ACTIVITY: Take the line containing "Where should I click to: Open" and every line below it through the end of the entries, and output them verbatim, pictures excluded.

Stored records:

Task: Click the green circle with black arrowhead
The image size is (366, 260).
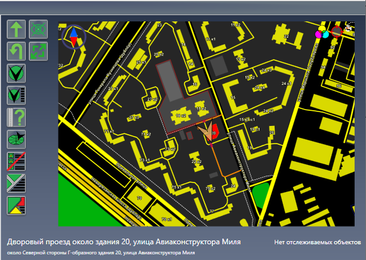Action: [x=16, y=74]
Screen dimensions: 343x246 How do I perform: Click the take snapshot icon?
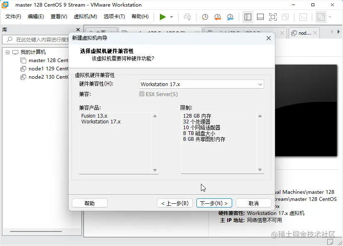204,17
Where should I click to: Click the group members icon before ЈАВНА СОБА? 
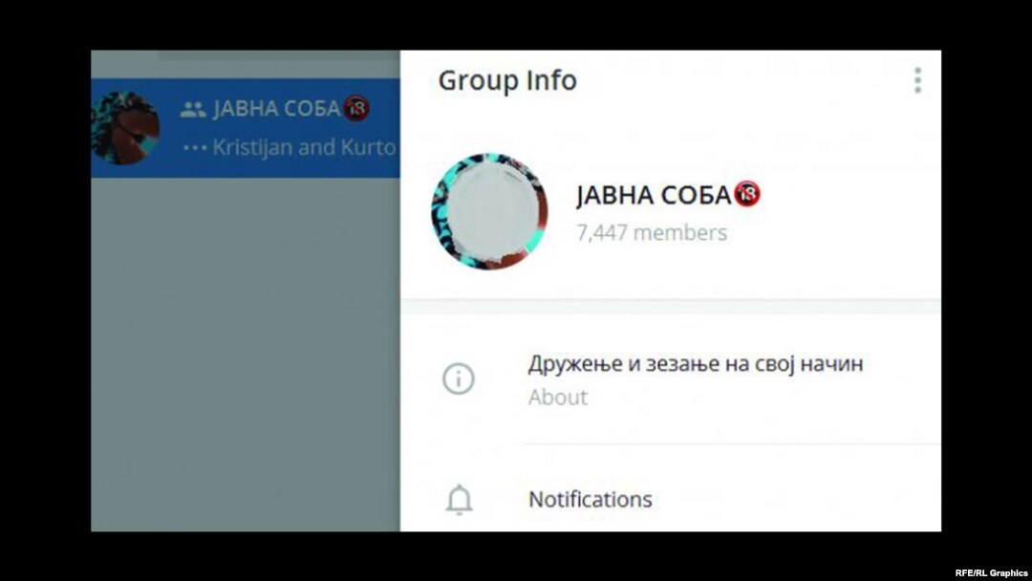193,109
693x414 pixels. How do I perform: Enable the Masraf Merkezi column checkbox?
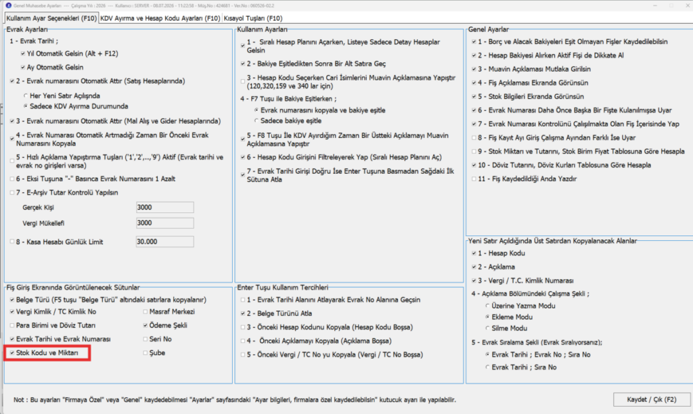pyautogui.click(x=146, y=312)
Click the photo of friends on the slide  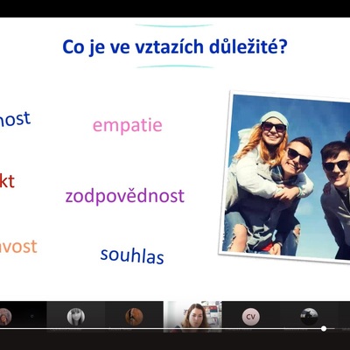[x=286, y=177]
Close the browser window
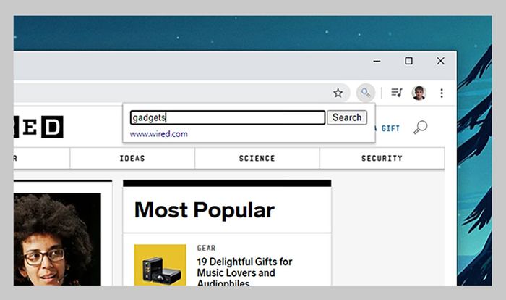506x300 pixels. [x=440, y=62]
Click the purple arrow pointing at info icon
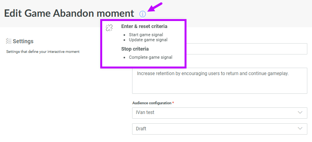 click(x=155, y=7)
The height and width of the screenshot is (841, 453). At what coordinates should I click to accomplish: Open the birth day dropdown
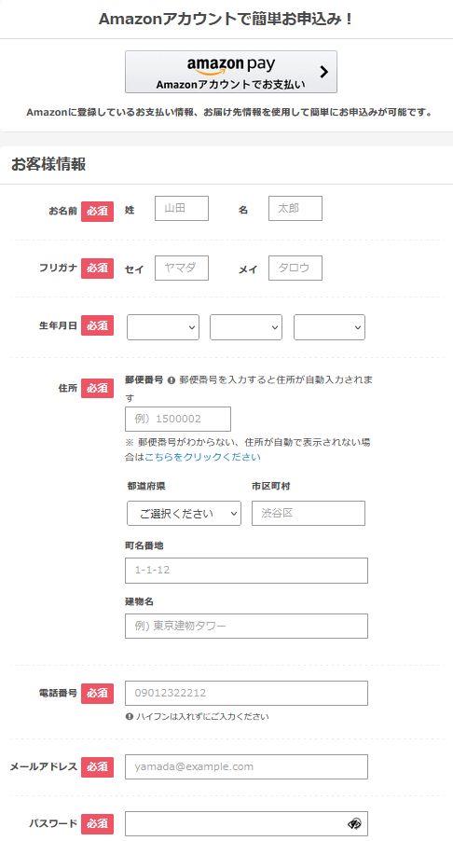click(329, 327)
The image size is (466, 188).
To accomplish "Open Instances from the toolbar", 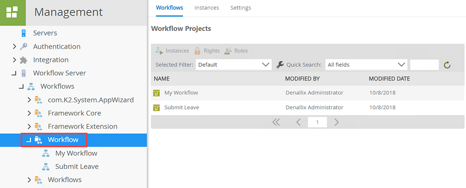I will tap(172, 51).
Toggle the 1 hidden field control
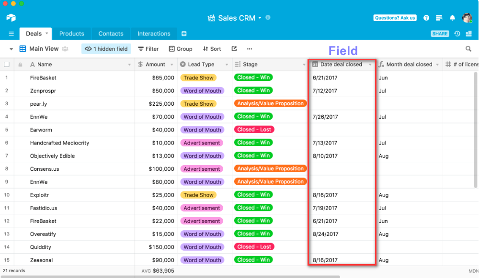Image resolution: width=479 pixels, height=278 pixels. (x=106, y=49)
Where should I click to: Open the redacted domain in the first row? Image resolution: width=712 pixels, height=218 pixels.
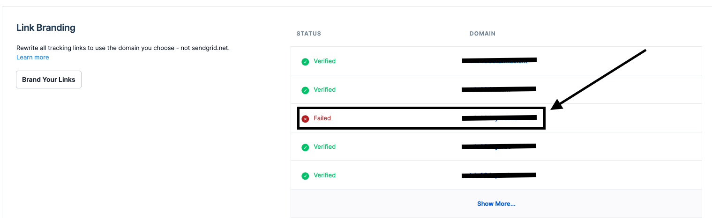tap(499, 60)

YOUR RESPONSE:
Where should I click to: Open the redacted domain in the first row? Image resolution: width=712 pixels, height=218 pixels.
tap(499, 60)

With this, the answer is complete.